Let's start with a definition. Dim sum bonds are, as the subtitle says, "the offshore renminbi (NYSEARCA:RMB) - denominated bonds." Since 2007 they have been issued in Hong Kong and, as such, are available to investors worldwide. Dim Sum Bonds, coauthored by Hung-Gay Fung, Glenn Ko, and Jot Yau (Wiley, 2014), offers a "panoramic view of [this] bond market that has played a pivotal role in China's grand scheme of making the RMB a global reserve currency." (p. xii) The offshore RMB market also serves two other major goals of the Chinese government: to "control smooth cross-border capital flows to China so as to harness the inflation in mainland China" and to tap foreign capital. (p. 4)
The RMB bond market serves not only the Chinese government and Chinese financial institutions. Foreign firms operating in China who need RMB funding "can raise longer maturity RMB funding through the dim sum bond market instead of relying on shorter-term borrowings from Chinese banks." (p. 18) The first foreign company to take advantage of the RMB bond market was McDonald's (NYSE:MCD); since then Caterpillar (NYSE:CAT), Ford (NYSE:F), Unilever (NYSE:UL), BSH Bosch, and Siemens (SI) have also issued bonds. Foreign corporations account for 6.15% of the total number of issues and 8.84% of the total RMB amount. They are, as one might suspect, dwarfed by banks (predominantly Chinese), which make up just over 50% of the total RMB amount.
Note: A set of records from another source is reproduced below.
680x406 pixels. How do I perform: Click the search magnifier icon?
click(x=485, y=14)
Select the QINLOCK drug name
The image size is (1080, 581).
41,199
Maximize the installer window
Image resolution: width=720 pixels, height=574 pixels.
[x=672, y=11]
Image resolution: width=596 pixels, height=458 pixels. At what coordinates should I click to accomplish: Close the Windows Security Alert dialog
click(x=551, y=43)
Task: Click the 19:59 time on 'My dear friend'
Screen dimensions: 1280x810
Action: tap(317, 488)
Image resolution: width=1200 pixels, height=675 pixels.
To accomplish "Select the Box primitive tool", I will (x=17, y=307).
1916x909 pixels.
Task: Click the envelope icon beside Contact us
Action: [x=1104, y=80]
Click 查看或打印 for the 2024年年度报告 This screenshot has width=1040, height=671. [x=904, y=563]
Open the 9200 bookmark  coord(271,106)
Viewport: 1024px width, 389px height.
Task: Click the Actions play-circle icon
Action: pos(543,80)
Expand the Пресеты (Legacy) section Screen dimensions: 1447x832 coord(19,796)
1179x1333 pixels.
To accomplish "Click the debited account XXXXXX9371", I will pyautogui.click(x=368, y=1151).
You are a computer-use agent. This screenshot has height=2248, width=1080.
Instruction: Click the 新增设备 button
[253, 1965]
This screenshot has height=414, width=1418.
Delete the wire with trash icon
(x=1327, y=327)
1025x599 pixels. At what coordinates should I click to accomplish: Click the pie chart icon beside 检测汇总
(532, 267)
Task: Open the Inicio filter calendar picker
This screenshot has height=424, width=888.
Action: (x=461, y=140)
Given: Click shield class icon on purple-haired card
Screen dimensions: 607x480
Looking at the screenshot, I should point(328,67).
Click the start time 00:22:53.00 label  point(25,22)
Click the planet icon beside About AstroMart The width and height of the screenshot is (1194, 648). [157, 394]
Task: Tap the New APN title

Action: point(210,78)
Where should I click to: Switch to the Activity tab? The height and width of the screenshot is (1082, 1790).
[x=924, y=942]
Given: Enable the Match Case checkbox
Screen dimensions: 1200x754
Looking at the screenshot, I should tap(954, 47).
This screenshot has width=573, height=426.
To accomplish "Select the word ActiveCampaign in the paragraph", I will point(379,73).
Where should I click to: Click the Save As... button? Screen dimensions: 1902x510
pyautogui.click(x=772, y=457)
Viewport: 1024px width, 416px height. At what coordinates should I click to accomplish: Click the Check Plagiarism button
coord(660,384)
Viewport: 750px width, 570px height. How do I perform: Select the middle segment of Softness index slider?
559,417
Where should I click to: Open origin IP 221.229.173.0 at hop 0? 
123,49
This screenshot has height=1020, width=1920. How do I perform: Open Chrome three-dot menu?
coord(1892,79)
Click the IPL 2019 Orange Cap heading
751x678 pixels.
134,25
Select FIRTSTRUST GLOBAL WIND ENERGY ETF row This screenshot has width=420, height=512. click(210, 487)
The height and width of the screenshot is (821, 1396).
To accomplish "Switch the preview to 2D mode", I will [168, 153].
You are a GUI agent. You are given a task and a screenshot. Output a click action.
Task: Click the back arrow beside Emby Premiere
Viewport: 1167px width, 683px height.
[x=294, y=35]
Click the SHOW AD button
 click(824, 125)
Who invests in the nascent dim sum bond market? The major holders are investors based in Asia, but the authors predict that interest in this market will become more global. It's too early to say whether dim sum bonds can be considered an asset class and whether they play an efficient diversification role in portfolios. Between 2011 and 2013 the Bank of China (Hong Kong) Dim Sum Bond Index showed relatively low or, in a few cases, negative correlations with other assets such as the JPM Global Aggregate Bond Index and Barclays U.S. Aggregate Bond Index, the Nikkei 225 in equities, and the Japanese yen, Brazilian real, and British pound sterling in exchange rates.
Even though individual investors are unlikely to buy dim sum bonds in the near future, this book is still worth reading. It sheds light on Chinese currency issues as well as on Asian investor sentiment. And it is vital for anyone who wants to know more about the offshore RMB bond market.